Leveraging ClinicalBERT for Hospital Readmission Prediction Using Clinical Notes and Discharge Summaries
Bioinformatics Data Science PhD student
University of Delaware
Hospital readmissions pose a significant challenge in healthcare systems, leading to increased healthcare costs and patient burden. Accurate prediction of hospital readmissions can enable targeted interventions and improved healthcare outcomes. In this study, we explore the effectiveness of ClinicalBERT, a domain-specific language representation model for clinical text, on the MIMIC-III dataset. The aim is to predict 30-day hospital readmission at various time points of admission. Clinical notes and discharge summaries are preprocessed to extract relevant features for the readmission task.
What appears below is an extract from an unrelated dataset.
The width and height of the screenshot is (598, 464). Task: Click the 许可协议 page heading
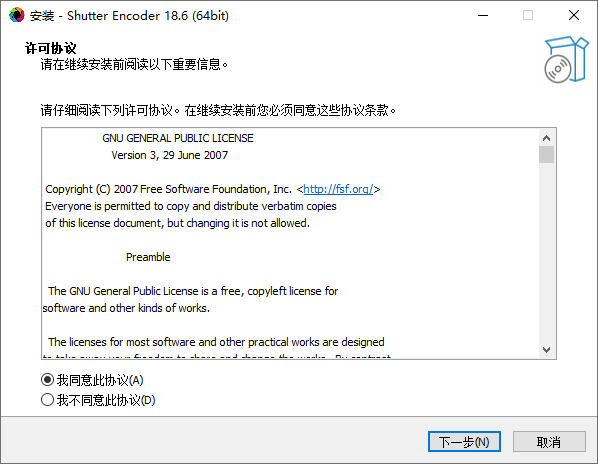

We compare the performance of ClinicalBERT with other machine learning models and evaluate its ability to accurately predict readmission using only unstructured data. The results demonstrate that ClinicalBERT exhibits strong predictive capabilities for hospital readmission. This study showcases the potential of utilizing ClinicalBERT for hospital readmission prediction using clinical notes and discharge summaries from the MIMIC-III dataset. The findings suggest that leveraging domain-specific language representations can significantly improve the accuracy of predictive models in the clinical domain, aiding healthcare providers in making informed decisions and reducing the rate of preventable hospital readmissions.
Omar is a Ph.D. student in the Bioinformatics Data Science program at UD. He received his bachelor’s degree in health informatics from King Saud University, Saudi Arabia. He also received a master’s degree in health informatics from the University of Pittsburgh. Currently, he is doing his research under the supervision of Dr. Vijay Shanker and Dr. Cathy Wu.